The priest explained to me the different types of religious orders and asked me if I had an interest in any particular one. I told him that I did not know. As far as I could recall in those prior years of my life, I had never thought of or even considered the idea of becoming a priest. Because of that, I was skeptical about my thoughts.
In 2013, a young man whom I used to see at the parish youth group, entered the Vincentian Formation House near St. John’s University to discern his vocation. A month after he entered, he visited the youth group at St. Mary’s and invited me to attend a vocation discernment meeting at the Vincentian House. Because of his invitation and because of my curiosity I went to the meeting.
To bring you up to date, in 2014 I entered the Vincentian formation program to discern my vocation with the Vincentians. Despite my up and downs, I can honestly say the last five years with the Vincentian Community have been the best years of my life. For that, I am so thankful to God and my brother seminarians and Vincentian formators who have supported me all these years.

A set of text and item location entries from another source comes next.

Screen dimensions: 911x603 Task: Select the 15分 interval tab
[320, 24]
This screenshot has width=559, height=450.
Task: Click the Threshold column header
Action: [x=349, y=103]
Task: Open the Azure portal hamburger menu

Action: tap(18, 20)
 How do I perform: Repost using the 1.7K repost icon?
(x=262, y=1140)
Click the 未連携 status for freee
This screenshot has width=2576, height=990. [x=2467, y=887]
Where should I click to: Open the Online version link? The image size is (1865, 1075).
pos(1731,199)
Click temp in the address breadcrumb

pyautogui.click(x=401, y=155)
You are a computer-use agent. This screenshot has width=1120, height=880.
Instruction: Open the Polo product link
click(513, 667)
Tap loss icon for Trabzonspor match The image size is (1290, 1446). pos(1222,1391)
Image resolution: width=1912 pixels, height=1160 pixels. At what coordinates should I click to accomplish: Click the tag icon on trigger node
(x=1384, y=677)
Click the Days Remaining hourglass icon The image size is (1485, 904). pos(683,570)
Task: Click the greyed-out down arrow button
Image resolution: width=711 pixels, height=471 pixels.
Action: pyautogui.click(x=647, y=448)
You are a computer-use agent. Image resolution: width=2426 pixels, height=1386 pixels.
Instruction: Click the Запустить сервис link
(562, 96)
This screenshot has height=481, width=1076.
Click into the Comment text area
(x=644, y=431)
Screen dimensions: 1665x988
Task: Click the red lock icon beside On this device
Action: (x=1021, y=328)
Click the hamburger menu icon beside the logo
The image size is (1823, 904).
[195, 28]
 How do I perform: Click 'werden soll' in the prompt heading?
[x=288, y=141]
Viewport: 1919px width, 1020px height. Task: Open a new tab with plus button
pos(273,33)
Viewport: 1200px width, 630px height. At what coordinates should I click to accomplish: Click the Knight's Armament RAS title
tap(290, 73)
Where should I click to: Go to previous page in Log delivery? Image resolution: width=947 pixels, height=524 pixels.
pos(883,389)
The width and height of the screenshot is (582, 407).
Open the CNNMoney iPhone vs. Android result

Today I continue in my discernment to see even more clearly if God is calling me to this way of life. In May, I will graduate from St. John’s with a B.A. in philosophy. My next step is to enter a program of spiritual formation, called the Internal Seminary (also ‘novitiate’. It focuses on the Vincentian vocation of following Christ bringing God’s love to the poor. If this way of life and calling continues to ring true to me, I will move on to a four-year program to study theology and continue my formation for Vincentian priesthood, with a goal of ordination in the spring, 2024.
In conclusion, I want to invite you, if you have curiosity, questions, or desires to know more about the vocation to religious life, to put those thoughts in God’s hands and give yourself a chance to discern what the plan of God for you is. And do not forget, if you start following Jesus; get ready to walk on paths along which you never thought you would walk.
Thank you and please keep my brother Vincentian seminarians and me in your prayers.